### ACTIVITY
When the string "menu" is part of a line in the data below, report the whole line.
*** GIVEN DATA Section Begins ***
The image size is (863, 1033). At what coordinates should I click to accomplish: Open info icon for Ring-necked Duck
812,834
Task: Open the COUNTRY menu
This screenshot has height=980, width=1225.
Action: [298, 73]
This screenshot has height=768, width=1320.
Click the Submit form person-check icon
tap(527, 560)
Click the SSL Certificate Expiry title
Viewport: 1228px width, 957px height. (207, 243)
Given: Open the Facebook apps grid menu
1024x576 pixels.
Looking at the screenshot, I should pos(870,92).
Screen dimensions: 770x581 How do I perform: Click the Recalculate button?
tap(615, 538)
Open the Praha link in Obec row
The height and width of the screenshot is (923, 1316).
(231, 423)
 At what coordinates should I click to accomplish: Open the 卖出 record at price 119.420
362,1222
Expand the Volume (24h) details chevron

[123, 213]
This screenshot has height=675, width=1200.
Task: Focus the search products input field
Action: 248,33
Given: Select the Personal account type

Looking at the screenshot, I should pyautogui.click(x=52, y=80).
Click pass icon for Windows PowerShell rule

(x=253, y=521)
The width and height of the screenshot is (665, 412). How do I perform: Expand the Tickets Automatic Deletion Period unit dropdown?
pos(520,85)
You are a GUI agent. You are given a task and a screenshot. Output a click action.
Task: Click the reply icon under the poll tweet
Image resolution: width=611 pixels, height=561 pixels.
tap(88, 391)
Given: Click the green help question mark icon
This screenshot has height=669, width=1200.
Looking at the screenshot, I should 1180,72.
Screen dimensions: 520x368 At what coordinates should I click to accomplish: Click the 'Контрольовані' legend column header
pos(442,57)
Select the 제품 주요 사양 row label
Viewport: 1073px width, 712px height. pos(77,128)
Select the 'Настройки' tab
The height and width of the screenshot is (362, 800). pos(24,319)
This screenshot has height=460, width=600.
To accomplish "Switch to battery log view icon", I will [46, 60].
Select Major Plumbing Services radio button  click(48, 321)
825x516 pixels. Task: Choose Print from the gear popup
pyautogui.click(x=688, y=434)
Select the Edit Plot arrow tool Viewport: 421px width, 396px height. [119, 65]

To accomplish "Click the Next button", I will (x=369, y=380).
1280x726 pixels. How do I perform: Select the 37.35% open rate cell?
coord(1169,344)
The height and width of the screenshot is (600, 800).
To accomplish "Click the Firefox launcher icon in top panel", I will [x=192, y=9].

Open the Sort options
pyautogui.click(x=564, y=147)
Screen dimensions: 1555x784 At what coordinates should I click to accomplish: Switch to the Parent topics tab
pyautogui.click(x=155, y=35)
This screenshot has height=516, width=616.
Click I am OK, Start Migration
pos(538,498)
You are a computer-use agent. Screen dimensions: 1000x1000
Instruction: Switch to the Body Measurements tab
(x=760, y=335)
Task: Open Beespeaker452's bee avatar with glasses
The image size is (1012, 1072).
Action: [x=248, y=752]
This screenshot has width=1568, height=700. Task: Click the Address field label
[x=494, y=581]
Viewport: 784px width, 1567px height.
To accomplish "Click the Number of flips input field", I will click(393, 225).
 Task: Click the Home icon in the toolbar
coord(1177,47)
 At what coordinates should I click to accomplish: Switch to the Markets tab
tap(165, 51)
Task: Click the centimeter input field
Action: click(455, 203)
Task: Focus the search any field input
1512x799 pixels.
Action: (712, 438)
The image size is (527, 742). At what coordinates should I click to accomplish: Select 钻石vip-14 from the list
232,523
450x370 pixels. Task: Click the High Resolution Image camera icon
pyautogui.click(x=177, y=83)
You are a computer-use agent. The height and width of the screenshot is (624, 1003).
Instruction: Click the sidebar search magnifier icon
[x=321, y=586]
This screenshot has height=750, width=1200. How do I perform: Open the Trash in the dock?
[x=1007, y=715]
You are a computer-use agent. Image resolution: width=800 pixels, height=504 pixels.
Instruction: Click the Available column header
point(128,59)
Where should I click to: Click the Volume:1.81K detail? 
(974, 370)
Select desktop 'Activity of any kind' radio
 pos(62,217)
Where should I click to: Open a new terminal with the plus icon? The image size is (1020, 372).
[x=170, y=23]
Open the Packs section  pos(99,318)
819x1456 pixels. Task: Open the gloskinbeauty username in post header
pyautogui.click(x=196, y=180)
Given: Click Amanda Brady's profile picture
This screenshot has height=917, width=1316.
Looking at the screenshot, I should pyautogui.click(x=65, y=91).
*** GIVEN DATA Section Ends ***
### OUTPUT
Task: Open the COUNTRY menu
Given: Open the Facebook apps grid menu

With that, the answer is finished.